First, that Bush was detached and disengaged in Cabinet meetings, "a blind man in a room of deaf people."

Second, Bush had planned to invade Iraq right from the beginning of his administration, before Sept. 11.

"From the very beginning, there was the conviction that Saddam Hussein was a bad person and he needed to go," O'Neill said in an interview broadcast on CBS' 60 Minutes on Sunday, Jan. 11.

During the CBS interview, Suskind showed a document, supplied by O'Neill, which he said showed Pentagon plans to divvy up Iraqi oil after a successful invasion.

O'Neill's characterization of Bush as "detached" was denied by Commerce Secretary Don Evans and Defense Secretary Don Rumsfeld.

"He drives the meeting, asks tough questions. He likes dissent," Evans told CNN.

"I don't see any validity to (O'Neill's) criticism at all," Rumsfeld said.

"I really feel fortunate to be working for a man of (Bush's) character and ability."

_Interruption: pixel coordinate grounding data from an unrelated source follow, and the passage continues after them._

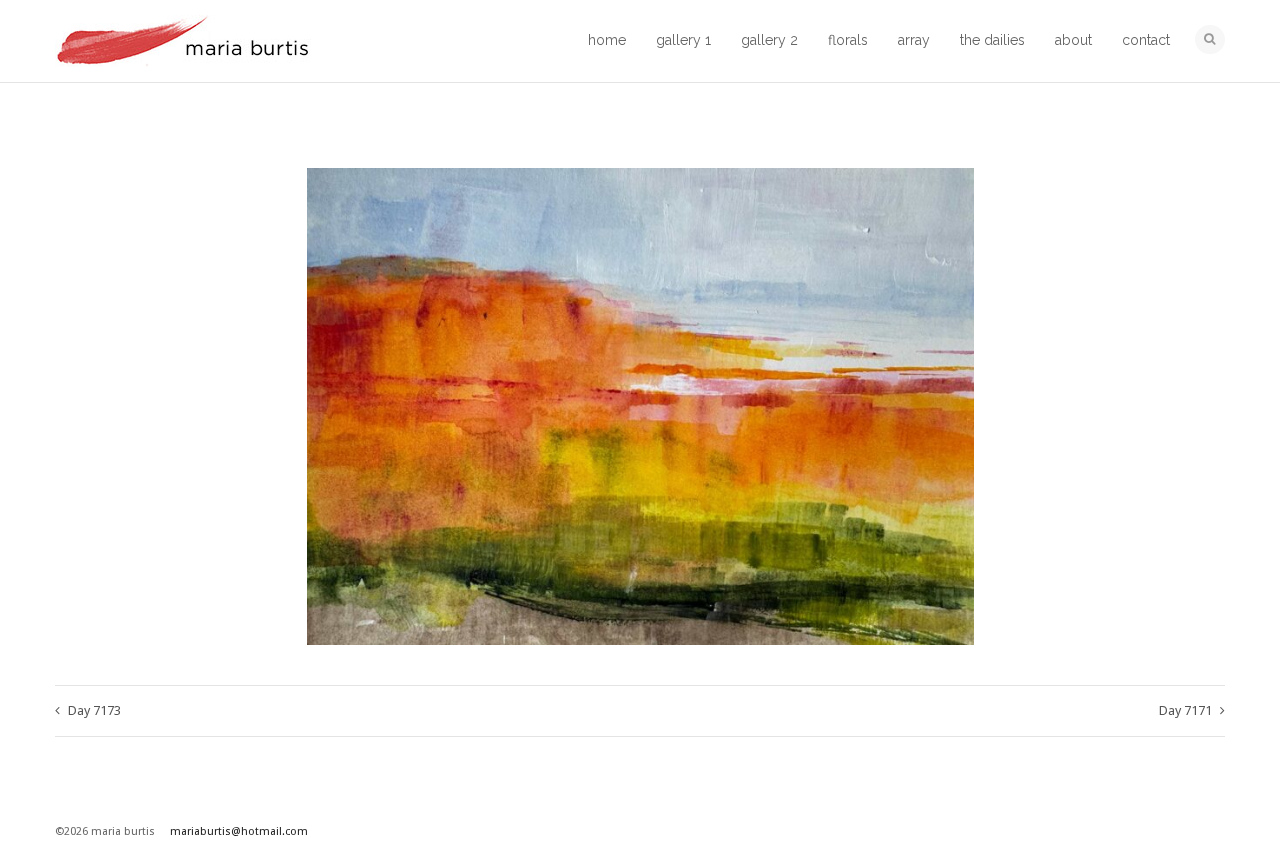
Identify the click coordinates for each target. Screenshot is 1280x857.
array (914, 40)
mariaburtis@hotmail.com (239, 831)
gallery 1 (683, 40)
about (1073, 40)
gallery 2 (769, 40)
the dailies (992, 40)
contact (1146, 40)
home (607, 40)
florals (848, 40)
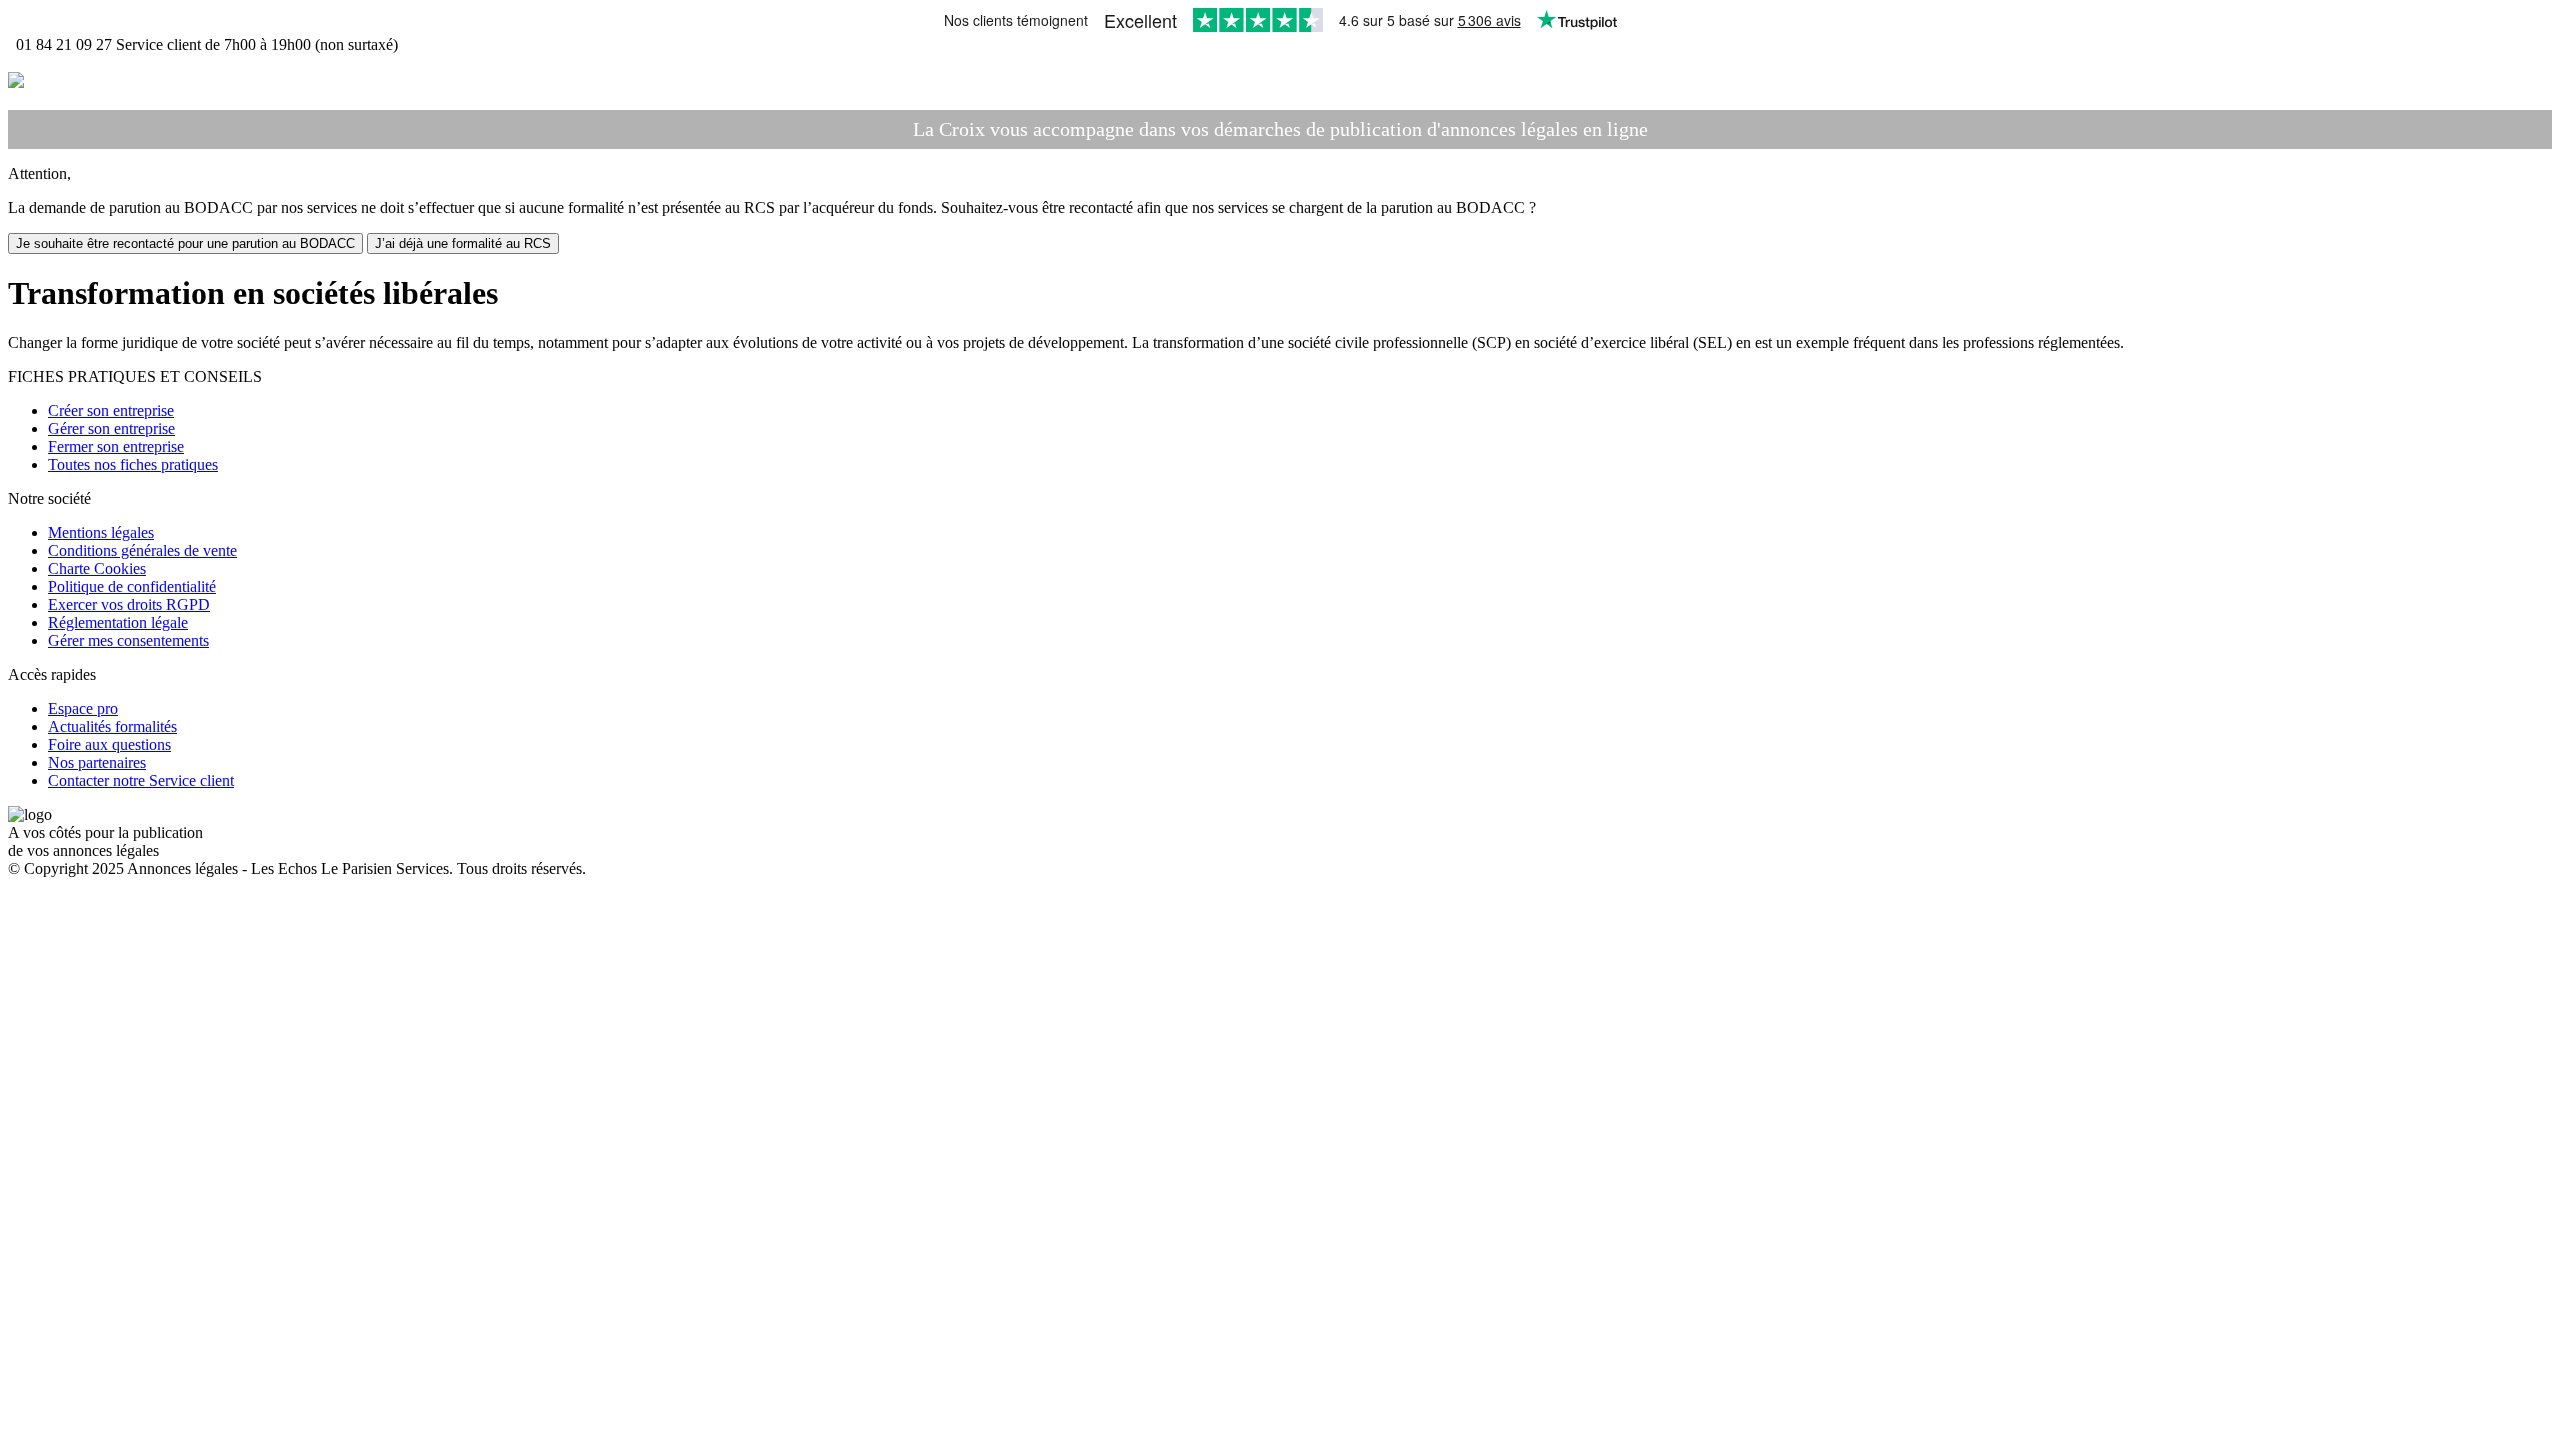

It could be argued that Evans and Rumsfeld were shading the truth to protect their boss, were it not for the fact that their description of Bush is shared by Larry Lindsey, former director of the National Economic Council, who was fired at the time as O'Neill.

So it seems more likely that O'Neill's distinctly minority view of Bush's leadership skills is "sour grapes," as Rumsfeld said, or part of an effort to hype the book.



During the 60 Minutes interview, Suskind showed a document, entitled:

"Foreign Suitors for Iraq Oilfield Contracts," which he said was a Pentagon plan for dividing up Iraq's oil after a successful war. This casts serious doubt on his - and O'Neill's - judgment and integrity.

As Laurie Mylroie pointed out, this was not a Pentagon document. It was a document prepared for Vice President Dick Cheney's energy task force, and it was merely a list of existing and proposed "Iraqi Oil & Gas Projects." It was one of a series of reports on global energy supplies.

To represent this as a plan for dividing up the spoils in postwar Iraq, as Suskind did, one has to be either an idiot, or a liar.

O'Neill was backtracking furiously within 48 hours of the 60 Minutes interview, telling a clearly disappointed Katie Couric on the Today show that "people are trying to make the case that I said the president was planning war in Iraq early in the administration. Actually, there was a continuation of work that had been going on in the Clinton administration that there needed to be regime change in Iraq."

Asked about his comment that Bush "was like a blind man in a room full of deaf people," O'Neill said: "If I could take it back, I would take it back."

Web logger Daniel Drezner, who worked in the Treasury Department when O'Neill was secretary, said his former boss was repeating a familiar pattern.

"The following would happen like clockwork every two weeks: O'Neill would say something he thought meant X, when if fact it could be interpreted as either X or Y - and Y is either controversial or wrong. The financial press would seize on the statement as suggestive of Y. O'Neill would have to issue a clarifying statement that he really meant X."

The controversy has served to remind people of what a truly terrible Treasury secretary O'Neill was.

"O'Neill's tenure at Treasury was marked by verbal gaffes and impolitic comments," wrote Jonathan Weisman of the Washington Post. "He publicly disparaged Bush's 2002 imposition of steep tariffs on steel, roiled currency markets with his blunt talk, (and) enraged a Brazilian president."

O'Neill comes across as disloyal, egotistical, clueless about the ways of Washington, and more than a little dishonest. His book will have little impact on Bush's reputation, but a considerable impact on his own.